Gov. Jan Brewer is building up her war chest to help elect like-minded Republicans to Congress. Arizona Public Radio's Howard Fischer reports.
New reports filed with the Federal Election Commission show Brewer collected nearly $42,000 in donations in the last half of 2013 to Jan PAC. But, with what she already had in the bank, that gives her close to $345,000, with plenty of time to keep raising money before the election. The biggest single donation in the most recent report is $25,000 from Charles Joyce, chairman of Otis Eastern Services, which builds and rehabilitates gas pipelines.
“He’s a great guy — a charmer to be sure. And he likes good government. And he’s a supporter of mine,” Brewer said.

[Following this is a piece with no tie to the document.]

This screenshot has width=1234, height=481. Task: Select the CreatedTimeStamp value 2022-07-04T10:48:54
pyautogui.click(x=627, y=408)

The governor said he does have an Arizona connection, owning a Scottsdale art studio and having a home here. The filing comes as Brewer continues to cement her hardline position on immigration — and against what she calls “amnesty” — even as Republicans in both the U.S. House and Senate are sketching out their own plans for immigration reform. On Friday, the governor was interviewed by Fox News host Stuart Varney about her opposition to a pathway to citizenship for anyone before the border is secure.
“Would you throw them out?” Varney asked.
“Yes,” Brewer said.
Brewer told Arizona Public Radio she meant what she said.
“Should they be forced to go? Well, I believe in the rule of law,” she said.
And she has no second thoughts.
“Maybe it is pretty harsh. But the fact of the matter is, I understand there’s an issue there and we need to resolve all these issues. But, we’re not able to come to any resolution unless we get our borders secure. I don’t think the American people are going to stand for it,” Brewer said.
Brewer said she’s not saying the border needs to be sealed tight. But she said a lot more can be done to secure it.
“We can get more technology on the border. We can get more enforcement on the border. We can get drones in the air. And we can get equipment that works. And then, when our ranchers and our citizens that are being impacted on a daily basis tell us that it has stopped, then we can move forward,” she said.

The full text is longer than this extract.